An executive candidate expected to bring his own people on board when he was hired. There were too many negative implications to this wholesale change out of staff, so I said no.

Beware – “I need to bring in my own people” by Nancy Knowlton

A number of years ago I was in deep discussions with an executive who we wanted to join our company. We were growing rapidly and needed to expand the executive team with a specific skill set. The candidate looked superb on paper with just the right type of experiences and responsibilities. While you never can be sure that these factors will translate to success in a new role in another company, they are often a strong indicator of likely success. As was normal, he and I were spending considerable time together to ensure that it was a match on both sides – that he had the requisite skill and character that we needed for our team and that we were a good fit for him and his aspirations and strengths.
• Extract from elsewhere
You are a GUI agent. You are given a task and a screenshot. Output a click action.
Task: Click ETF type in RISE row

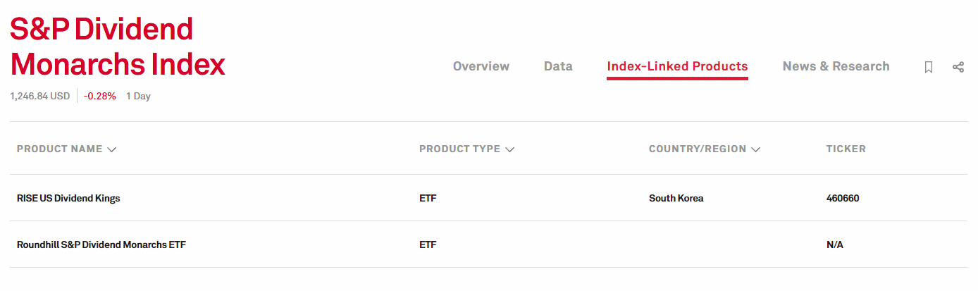click(x=428, y=198)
We found that we were aligned on virtually everything that we discussed until he asked a question – he wanted to know that it was OK to bring in his own people. It was actually more of a declaration than a question. Never having been faced with this situation before, I asked what this would actually mean. He described a team of 5 or 6 people who were fully capable with skills known to him. Beyond those 5 or 6, he also wanted to bring in all new other direct reports. He posited that he would be much more able to move quickly if he could bring in these people rather than have to work with people currently employed in the company and therefore unknown to him.

Never one to back down from an intense discussion, I asked if he believed that to be successful he needed to work with people he knew or that were his people. If so, how did he see himself being successful working with an executive team that we were not planning to replace? This question seemed to stump him, then it made him mad. Although he did his best to hide his ire, I could tell that he had expected that I would simply accede to his request – after all, we needed him. We sparred a little more on the issue, and then we moved on to a new topic.
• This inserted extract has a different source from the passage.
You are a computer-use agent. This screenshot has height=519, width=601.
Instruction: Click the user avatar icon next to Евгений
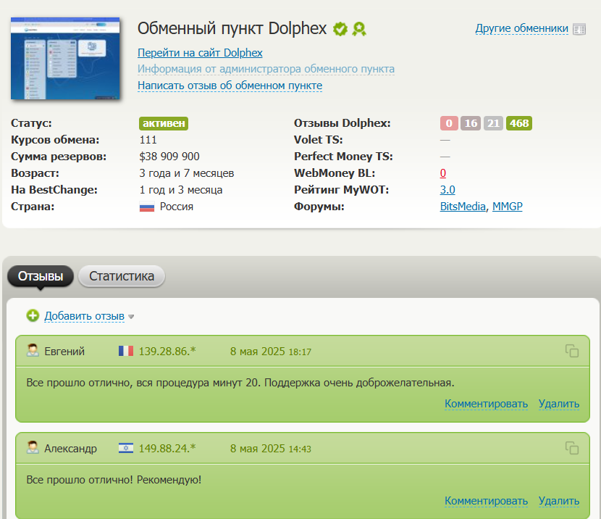[33, 351]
Costly and untrustworthy contemplation

We decided to not move forward with the executive, and I am sure that the feeling was mutual. We didn’t want him terminating a whole team and replacing them with his people. That move would be too costly for the organization. It certainly would have cost us significant severance to get rid of an entire team, but more importantly, it would have cost us the trust of staff who would have seen the replacement of capable people as capricious and unwarranted. Those same staff would have undoubtedly wondered when the same thing would happen to them. The executive had made the point emphatically that this step was a necessary element in his plan, and I could tell that backing down wasn’t something he could easily do at this stage of our discussions.

Impact of this perspective

Since that conversation, I have often reflected on this perspective. I have certainly seen it play out in companies where there is a change at the top. Dave and I met with the CEO of a Fortune 500 company and some of his key senior staff as I shared in CEO arrogance or absurdity. One of those executives had talked about coming into the company from a Fortune 50 company and bringing virtually his whole team with him – and he was clearly proud of having done that. In that situation he merely displaced people in his new company from their roles – the incumbents were moved to other roles across a variety of group entities. But in many companies, there is no possible move to a group company – the result is termination.
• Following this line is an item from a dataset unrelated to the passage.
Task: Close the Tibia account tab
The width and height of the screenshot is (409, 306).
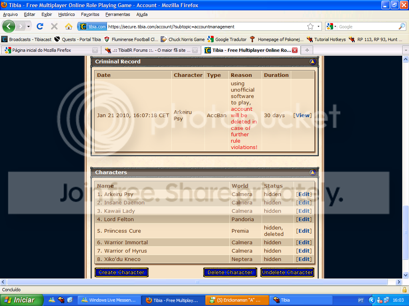Action: [295, 50]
It is absolutely fair to make replacements when there is a need to upgrade staff. In fact, often the measure of success of the addition of a new executive is the quality of the people that he is able to recruit to the company. However, walking in the door with a preconception that everyone must go to make way for people familiar to or loyal to an executive is just wrong. Changes of this nature need to be discussed and agreed upfront – or, in my case, not agreed. Then expectations are clear, and no one gets surprised, least of all company staff.

Want to bring in your whole team when you make a move to a new company? Best to think deeply about that proposition. Not everyone will accept that request – as I didn’t. The trust and loyalty of the whole team sometimes will not allow it.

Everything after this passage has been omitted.